Death, Life and Goodbyes

With the passing of my father, the sudden and unexpected death of a past partner and the seasonal evolution from autumn to winter, I’ve been thinking a lot about death. Asking for whom the bell tolls? Though I’ve come to realize it’s not really death I’m thinking about, it’s life and saying goodbye.

The number of goodbyes in my life increasing with each new year as I move further into my fifties. With the exception of my mother and a few acquaintances, the adults I knew growing-up have passed. Joining my grandparents, their parents, who I said goodbye to as a child and a young adult.  

My siblings and I are now the next generation who will say goodbye. My nephews and nieces blossoming into amazing adults, some with their own children. The circle of life clear and evident, like the seasons that unfold before us with each rotation around the sun.

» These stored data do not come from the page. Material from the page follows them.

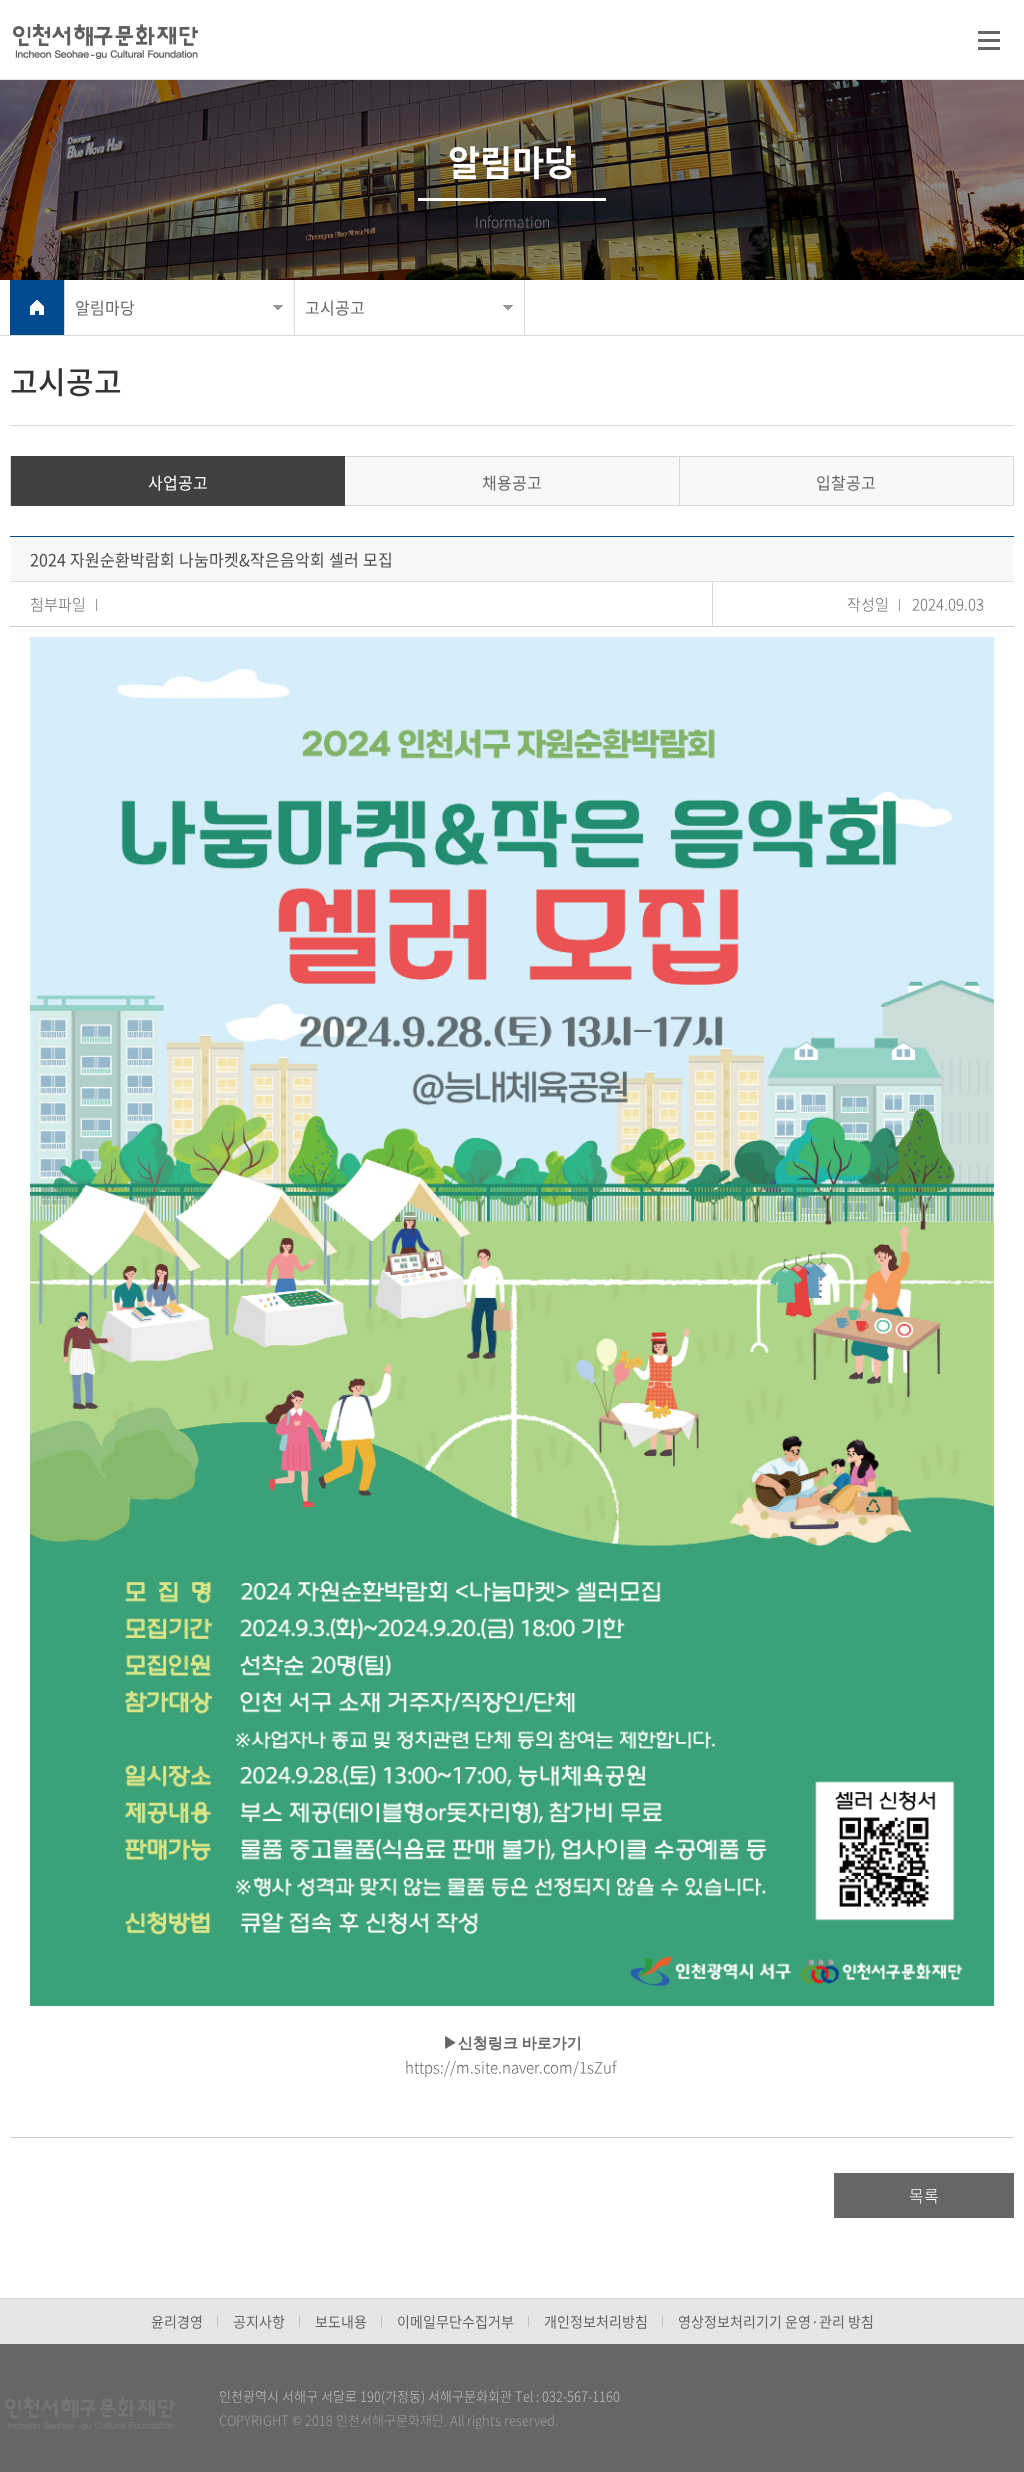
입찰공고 (846, 482)
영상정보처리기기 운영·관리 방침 (776, 2321)
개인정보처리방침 (596, 2321)
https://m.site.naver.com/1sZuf (510, 2067)
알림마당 (105, 307)
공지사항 (259, 2321)
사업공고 (178, 482)
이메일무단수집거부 (455, 2321)
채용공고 (512, 482)
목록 (924, 2195)
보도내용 (341, 2321)
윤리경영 (177, 2321)
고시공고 (335, 307)
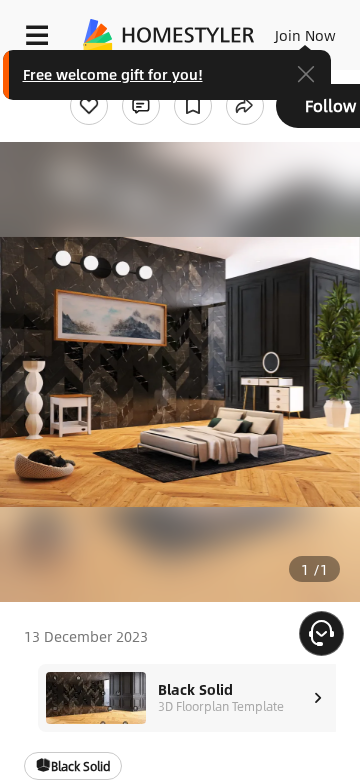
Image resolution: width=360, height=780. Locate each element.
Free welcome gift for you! (113, 74)
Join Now (305, 35)
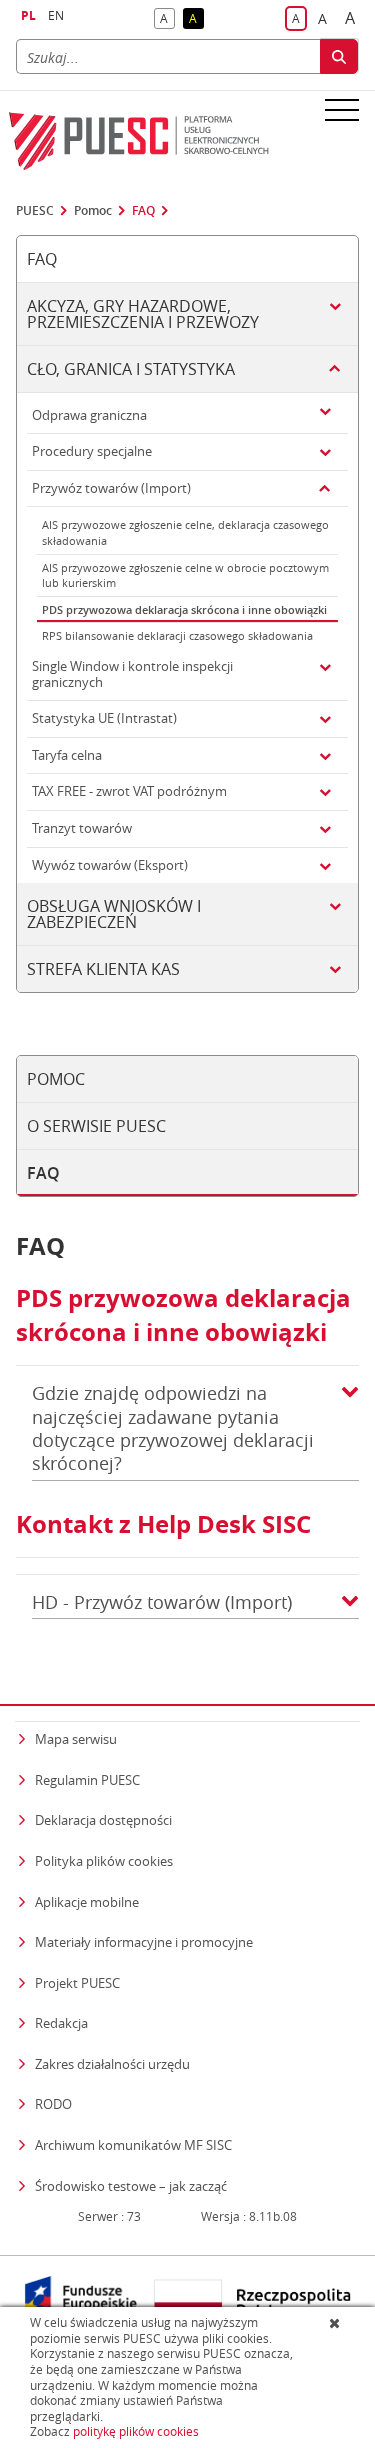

I’ve been fortunate, blessed even, that I had the opportunity to say goodbye to those I’ve deeply loved in my life. My father, my grandfather, even my cat. All of them teaching me about love in their own unique and special way. Even if we had one more final goodbye, they knew before they left this world how much I loved them.         

But that’s the crazy thing about life and love, it’s a puzzling paradox of connectivity.

Every goodbye is hello, it really is about perspective. Like the proverbial seed beneath the winters snow, every ending holds the potential for a new beginning. Even when it’s difficult to discern during our parting moments filled with grief, pain and sorrow. The promise of hello is always there if we allow ourselves to be open to it.

As I get older I know my life’s goodbyes, have the potential to overwhelm me. Bidding farewell to friends, family and even familiarity. A melancholy malaise.

There has been only one goodbye in my life I could never run away from and that’s with God. As much as I tried to avoid that relationship, “God was never going to give me up” to paraphrase an eighties pop song. God is never going to say goodbye, God never does. Not to me, not you, not to anyone.

God’s is with you during every goodbye and every hello in your life. Love is always about hello. God is never about goodbyes.

God is with us even when we say goodbye to this world and hello to what is next. Embrace your life’s goodbye’s but keep you heart open to hello. Love is about hello and goodbye and you are loved unconditionally by God.